F1 | Allarme Motori 2026: c'è chi vuole aumentare la potenza endotermica
Nella riunione indetta dalla FIA per domani alle 11:00 il tema non sarà solo il V10 più ERS del futuro, ma anche le power unit del prossimo anno. C'è chi vuole ridistribuire la potenza 60% (endotermico) e 40% (elettrico) per risolvere i problemi di ricarica, ma c'è il forte sospetto che la proposta venga da chi è in ritardo sulle nuove PU.
Il motore Honda F1
Foto di: Giorgio Piola
Alle 11:00 locali di domattina si terrà un incontro con la presenza dei rappresentati di FIA, squadre e motoristi. L’incontro è stato pianificato da tempo per valutare le varie opzioni in materia di power unit, un’opportunità per mettere sul tavolo le posizioni di tutti i presenti in merito al potenziale ritorno ad un motore aspirato. Si parlerà anche di date, ovvero se anticipare o meno la conclusione del ciclo tecnico che scatterà la prossima stagione e che al momento è programmato fino al termine del 2030.

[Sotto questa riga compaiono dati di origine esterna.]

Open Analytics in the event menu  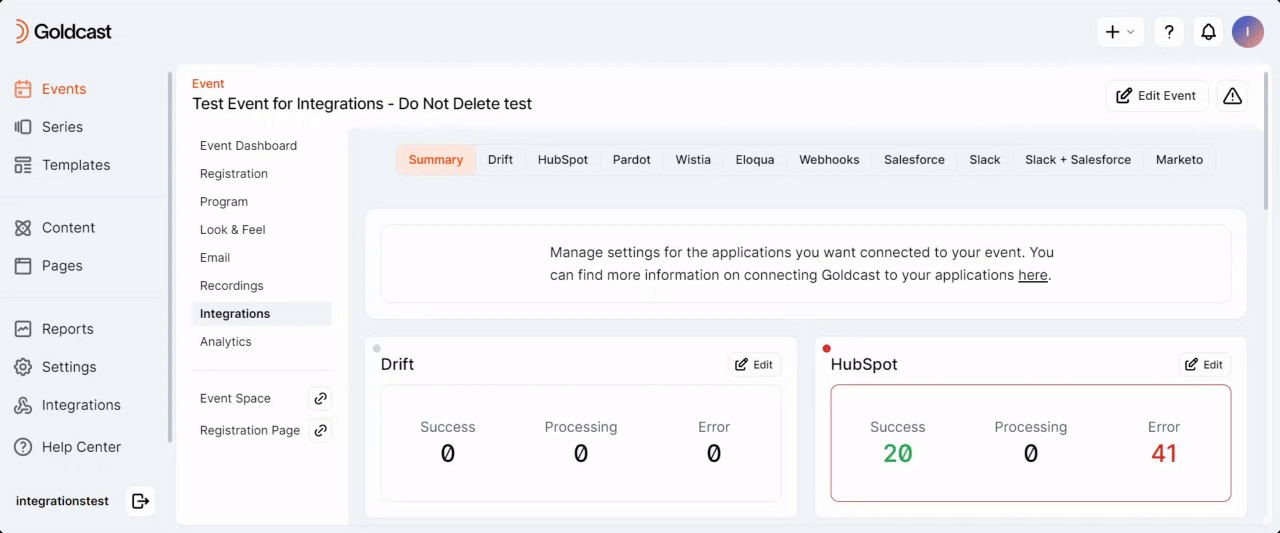(x=226, y=342)
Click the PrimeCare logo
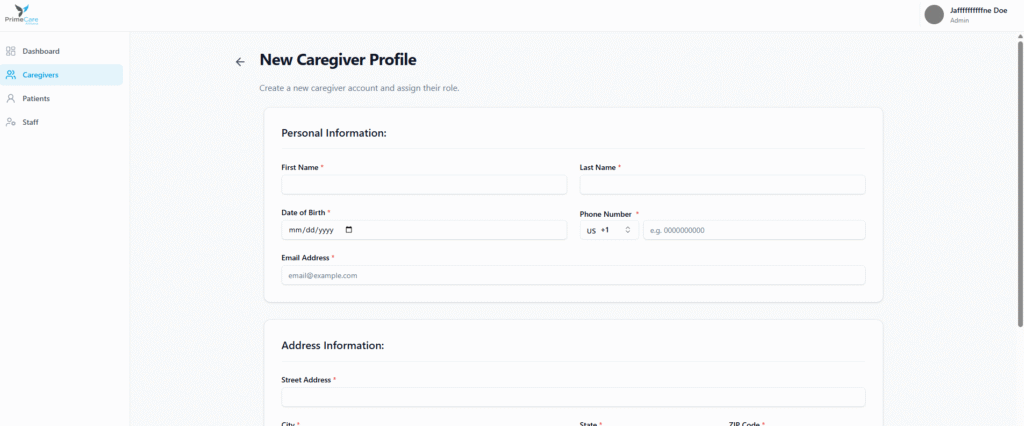Viewport: 1024px width, 426px height. point(21,14)
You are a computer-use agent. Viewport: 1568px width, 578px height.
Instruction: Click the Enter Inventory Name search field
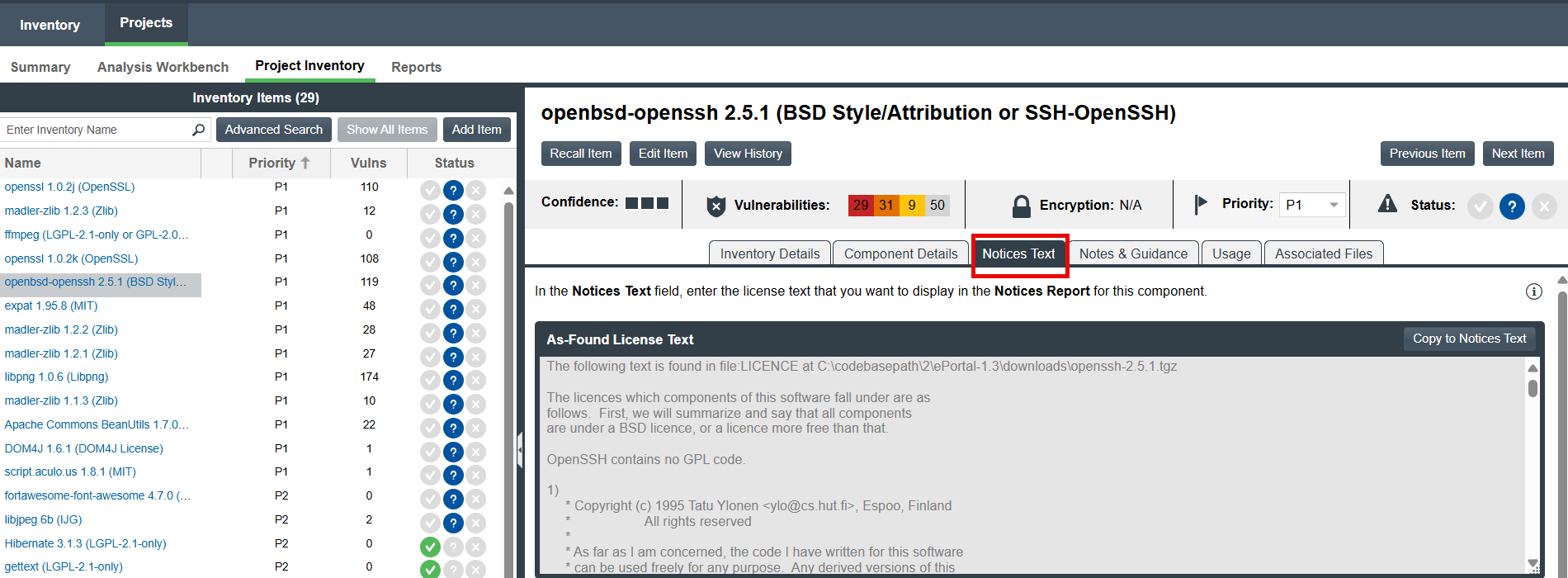95,130
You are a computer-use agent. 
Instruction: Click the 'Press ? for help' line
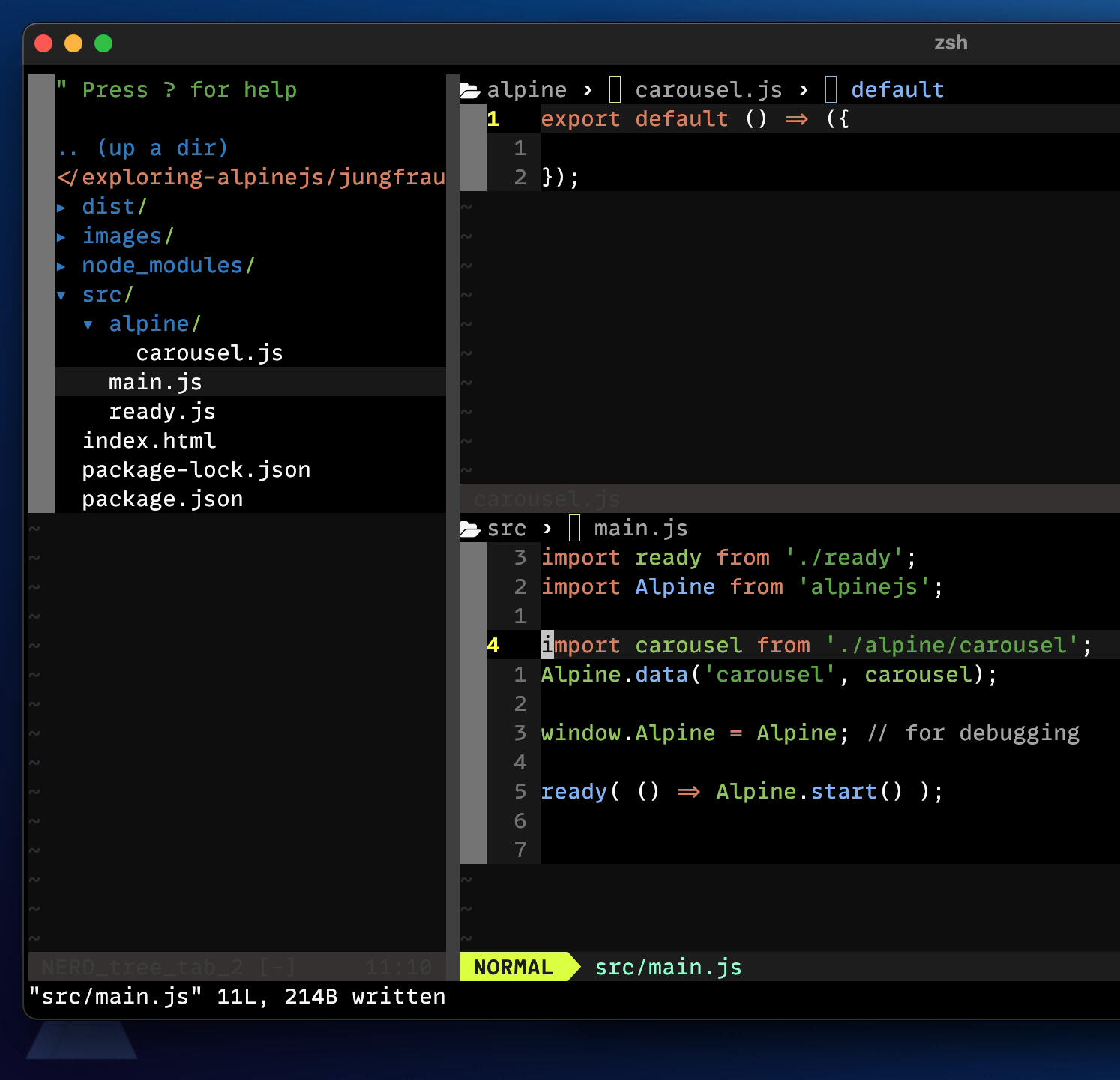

Nelle ultime ore è emerso anche un altro ‘topic’ che sarà all’ordine del giorno, ed è probabilmente destinato a diventare l’argomento principale della riunione poiché riguarda una proposta di cambiamento delle specifiche power unit 2026. La motorizzazione che esordirà la prossima stagione è stata definita e regolamentata nel 2022, con una proporzione del 50% tra la potenza generate dal motore elettrico e quello endotermico. Un bilanciamento dettato della necessità di voler cambiare drasticamente la specifica di power unit rispetto a quelle attualmente in uso, un punto cruciale per favorire l’ingresso di Audi. Costringere tutti i motoristi a ripartire da un foglio bianco era quanto chiesto dalla casa tedesca e da Red Bull Powertrain.
Il ritorno del motore V10 verrà discusso domani in Bahrain
Foto di: Franco Nugnes
Dallo scorso mese di gennaio le squadre hanno iniziato ufficialmente a progettare le monoposto che saranno utilizzate nel 2026, vetture che già prima di vedere la luce sono state condizionate da una serie di direttive tecniche mirate a risolvere problematiche emerse durante lo sviluppo delle power unit. La più impattante è la difficoltà nel ricaricare una batteria tre volte maggiore di quella attuale, una criticità a cui la FIA ha risposto mettendo mano al regolamento tecnico della monoposto. È stata introdotta l’apertura costante del DRS al fine di ridurre il drag sui rettilinei, un modo per consumare meno energia elettrica e per favorire la ricarica in fase di frenata.
Tutto risolto? Secondo alcune squadre no. Nel paddock c’è chi sostiene che da quando è stato possibile avere sui simulatori dei modelli affidabili del pacchetto monoposto-power unit 2026, è emerso che le misure introdotte dalla FIA su molte piste non sono sufficienti a garantire in un giro la ricarica completa della batteria, e di conseguenza i piloti sarebbero costretti ad alzare il piede ben prima del punto di frenata per favorire il “charging”. Un pilota che ha provato il pacchetto sul simulatore di una squadra di vertice ha definito la guida simile a “quella di una Formula E”.
Sarà davvero così? Da qui la proposta che alcune squadre vogliono proporre domani, ovvero un cambio della percentuale elettrica/endotermica dai 50/50 attuali a 40/60, ovvero una riduzione della potenza elettrica per far fronte alle difficoltà di ricarica. Non tutti però sono favorevoli, c’è chi sostiene che siamo davanti al classico colpo di coda da parte di squadre che hanno la percezione di non avere un pacchetto competitivo. C’è chi non vuole sentire parlare di cambiamenti nel breve periodo (“Partiamo con le regole scritte da tempo, poi trarremo le conclusioni e valuteremo se davvero ci sono delle criticità”), ovvero il dialogo sarà possibile solo se ci saranno davvero dei problemi comuni.
Non sarà semplice per la FIA capire se dietro l’allarme c’è una pretattica studiata ad ‘hoc’ da squadre in difficoltà o se si è davvero davanti ad una problematica che rischia di snaturare la guida della prossima generazione di monoposto. L’unico aspetto critico accertato è che si sia arrivati a discutere un regolamento a nove mesi dalla sua entrata in vigore e, soprattutto, a quasi tre anni dal suo varo.